The top 10 English titles are:
  • Friend or Foe: the Whole Truth About Animals That People Love to Hate by Etta Kaner and David Anderson (Ages 8-10)
  • Garbage Delight by Dennis Lee and Sandy Nichols (Ages 1-5)
  • The Nest by Kenneth Oppel and Jon Klassen (Ages 8-12)
  • The Night Gardener by Terry Fan and Eric Fan (Ages 6-10)
  • Sidewalk Flowers by JonArno Lawson and Sydney Smith (Ages 4-7)
  • The Skeleton Tree by Iain Lawrence (Ages 9-12)
  • Sometimes I Feel Like a Fox by Danielle Daniel (Age 5-8)
  • This is Sadie by Sara O'Leary and Julie Morstad (Ages 3-7)
  • Sweetest Kulu by Celina Kalluk and Alexandria Neonakis (Ages 0-6)
  • Tokyo Digs a Garden by Jon-Erik Lappano and Kellen Hatanaka (Ages 5-9)
The top 10 French titles are:
  • Bêtes de Guy Marchamps et Bellebrute (4-8 ans)
  • La grotte de la déesse de Nancy Montour et Jared Karnas (6-9 ans)
  • Papillons de l'ombre d'Agnès Grimaud et Camille Lavoie (10-12 ans)
  • Quelle salade! de Virginie Egger (6-8 ans)
  • Les vacances de Rhéa Dufresne et Orbie (3-6 ans)
  • Billy Stuart, tome 4: Dans l'oeil du cyclope d'Alain M. Bergeron et Sampar (9-12 ans)
  • L'arbragan de Jacques Goldstyn (6-9 ans)
  • Pikiq de Yayo (5-8 ans)
  • Le renard apprivoisé d'Alaine Stanké et Jocelyne Bouchard (9-10 ans)
  • Le Pou d'Élise Gravel (4-6 ans)
All titles are featured on the TD Summer Reading Club website.

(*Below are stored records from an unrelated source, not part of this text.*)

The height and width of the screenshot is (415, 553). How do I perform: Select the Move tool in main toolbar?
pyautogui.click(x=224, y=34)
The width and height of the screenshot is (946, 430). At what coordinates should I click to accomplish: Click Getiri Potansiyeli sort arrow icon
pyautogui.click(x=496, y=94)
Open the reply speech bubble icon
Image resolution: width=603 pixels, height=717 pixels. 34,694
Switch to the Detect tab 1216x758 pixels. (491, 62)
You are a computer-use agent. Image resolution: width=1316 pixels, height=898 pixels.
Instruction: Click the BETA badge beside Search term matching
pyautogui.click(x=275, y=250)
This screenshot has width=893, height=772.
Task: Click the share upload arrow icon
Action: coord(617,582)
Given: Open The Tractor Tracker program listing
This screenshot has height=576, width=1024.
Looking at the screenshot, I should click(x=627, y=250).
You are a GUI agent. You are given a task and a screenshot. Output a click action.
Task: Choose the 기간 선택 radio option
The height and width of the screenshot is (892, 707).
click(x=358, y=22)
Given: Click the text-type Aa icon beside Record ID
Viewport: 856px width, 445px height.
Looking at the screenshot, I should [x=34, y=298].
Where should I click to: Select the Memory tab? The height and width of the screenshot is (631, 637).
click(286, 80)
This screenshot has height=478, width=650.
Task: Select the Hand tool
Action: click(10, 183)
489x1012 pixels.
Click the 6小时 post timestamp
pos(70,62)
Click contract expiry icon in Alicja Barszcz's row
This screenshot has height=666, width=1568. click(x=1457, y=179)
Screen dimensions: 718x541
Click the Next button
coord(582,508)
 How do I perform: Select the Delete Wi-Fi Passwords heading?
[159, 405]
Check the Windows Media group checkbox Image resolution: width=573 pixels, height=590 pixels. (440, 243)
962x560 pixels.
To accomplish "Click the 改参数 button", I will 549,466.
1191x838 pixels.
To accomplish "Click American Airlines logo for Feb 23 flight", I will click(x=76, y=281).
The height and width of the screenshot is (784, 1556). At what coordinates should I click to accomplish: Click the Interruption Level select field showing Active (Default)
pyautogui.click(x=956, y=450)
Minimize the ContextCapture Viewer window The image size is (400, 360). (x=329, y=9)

"These great Canadian titles were carefully chosen to encourage kids of all ages to escape their everyday, step outside their ordinary and seek the unknown and untamed through reading," said Lisa Heggum, Child and Youth Advocate at Toronto Public Library. "Whether it's outdoors, outrageous or out of bounds, the unexplored is calling, and with TD Summer Reading Club books, activities, and an unleashed imagination, kids can let go and find their wild this summer. There's simply no better way to get kids excited about summer reading."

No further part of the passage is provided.